Work to complete
Leave out all pictures. Extract exactly the lines from the one containing "Select the Job Example workflow name" through the end of the data.

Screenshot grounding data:
/---
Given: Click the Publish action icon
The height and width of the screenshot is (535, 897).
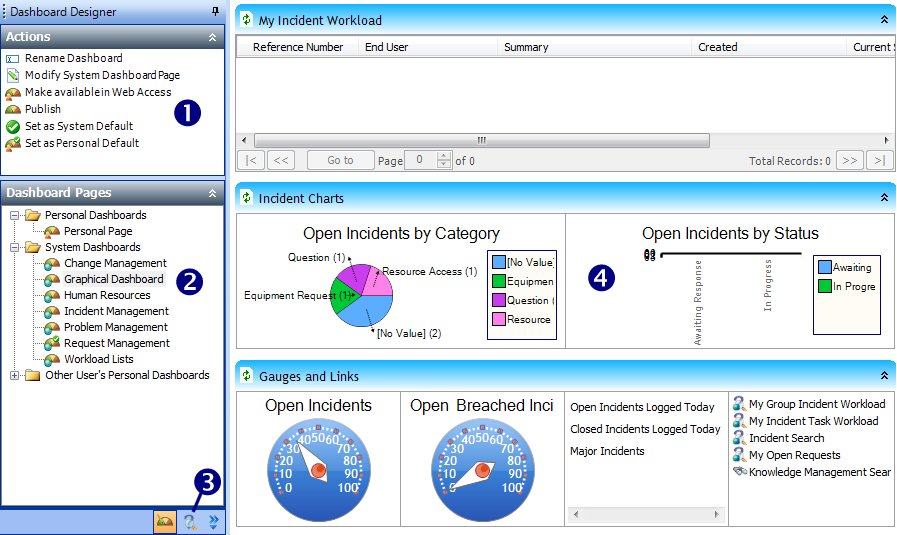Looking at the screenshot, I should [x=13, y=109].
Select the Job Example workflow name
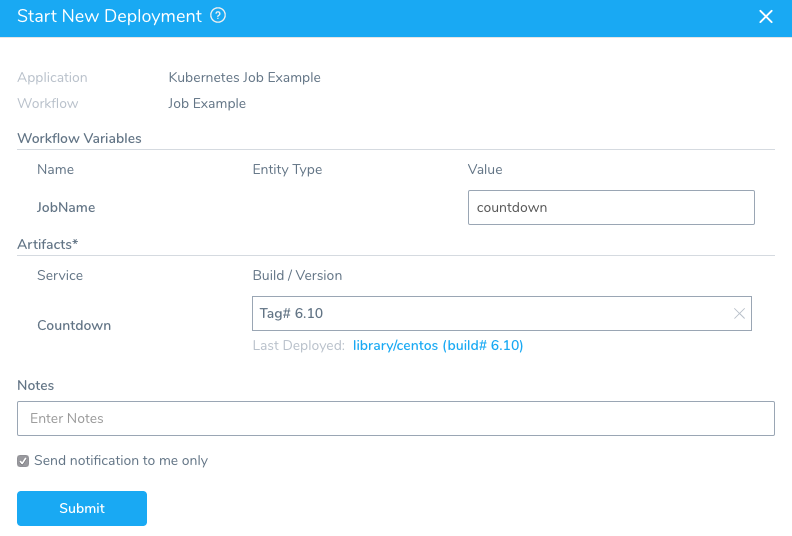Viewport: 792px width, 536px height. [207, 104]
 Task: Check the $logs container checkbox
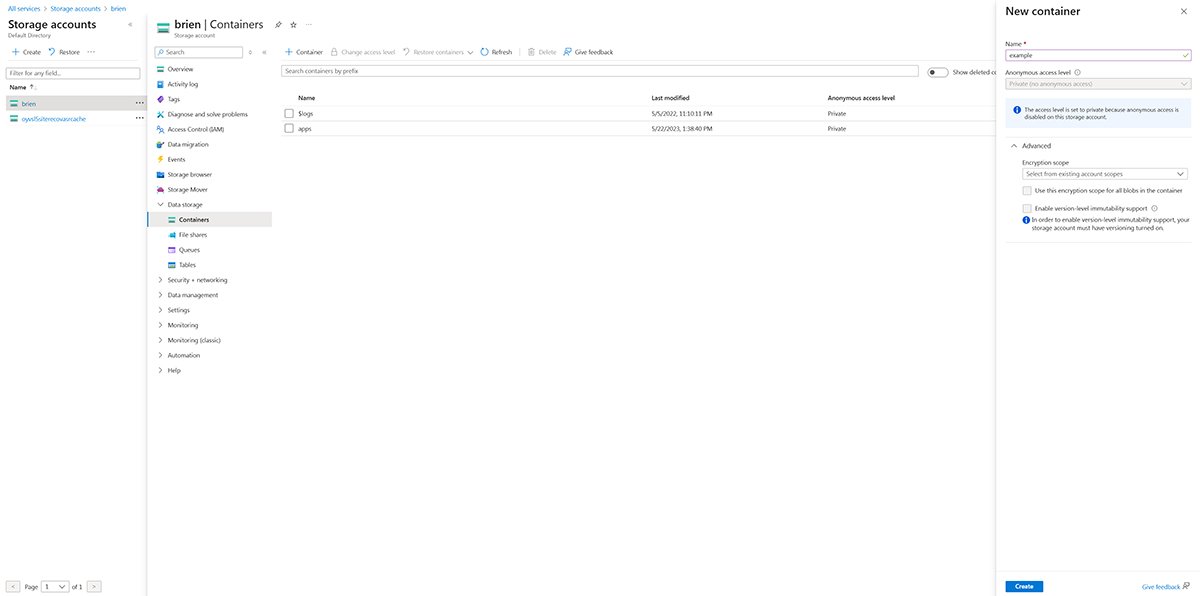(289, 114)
\---
Problem solution
Select the Job Example workflow name
Viewport: 792px width, 536px height. [207, 104]
 Task: Check the $logs container checkbox
(289, 114)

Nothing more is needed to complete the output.